Second, which our vaccine center has been trying to do, is how do you strengthen the capacity in foreign nations, too? How you have to build better bridges and better infrastructure, we have to build better public health infrastructure. I think as a result of the pandemic, it’s not just scientists and health agencies who recognize this urgency, but also people and organizations working outside health.
A friend who’s a teacher got vaccinated early and felt so grateful but also guilty, especially being in the U.S., where we failed to manage the pandemic. I’ve been feeling that, now vaccinated myself and seeing what’s happening in India. As someone based in Texas but working on global vaccine access, how do you think folks here should be thinking about this in a broader context?
You always have that guilt of “Why me and not somebody else?” What’s really sad right now in the U.S. is we can go even without an appointment to H-E-B and Walgreens and nobody shows up anymore.

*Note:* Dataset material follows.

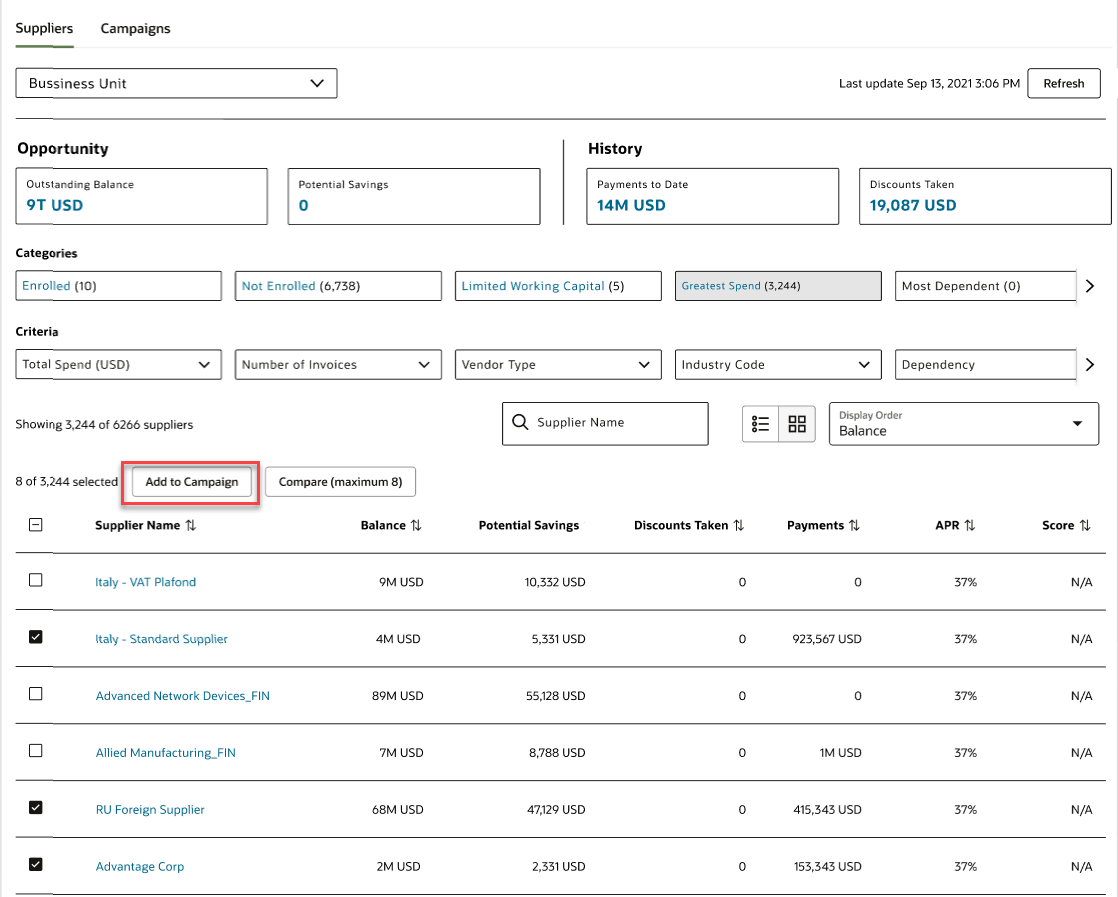Sort by Payments arrows icon

point(854,526)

So you have vaccines that are just sitting there. While you go to Honduras, where they’re fighting for the 40,000 doses that arrived yesterday. I appreciate that a lot of people may still be hesitant; of course we don’t want to take that opportunity if somebody changes their mind. But there’s gonna be a point where we have an excess amount—let’s just not sit on that.
So for me now, that’s what my guilt is. I’m here, Honduran, and I know that I can go to Walgreens, and they hardly have people showing up. Maybe that’s a strategy, to raise that guilt and say, “Look, at the end of the day, if we don’t help the others, then the virus is never really going to disappear.” I think it’s not fair seeing all these people getting sick and dying. So that’s the new guilt: How much longer can we try to ask people to come and get themselves vaccinated? And if they don’t want it, let’s start sending them somewhere else. Then if you decide you want it, maybe we won’t have enough, or maybe you’ll have to wait.
This interview has been edited for length and clarity.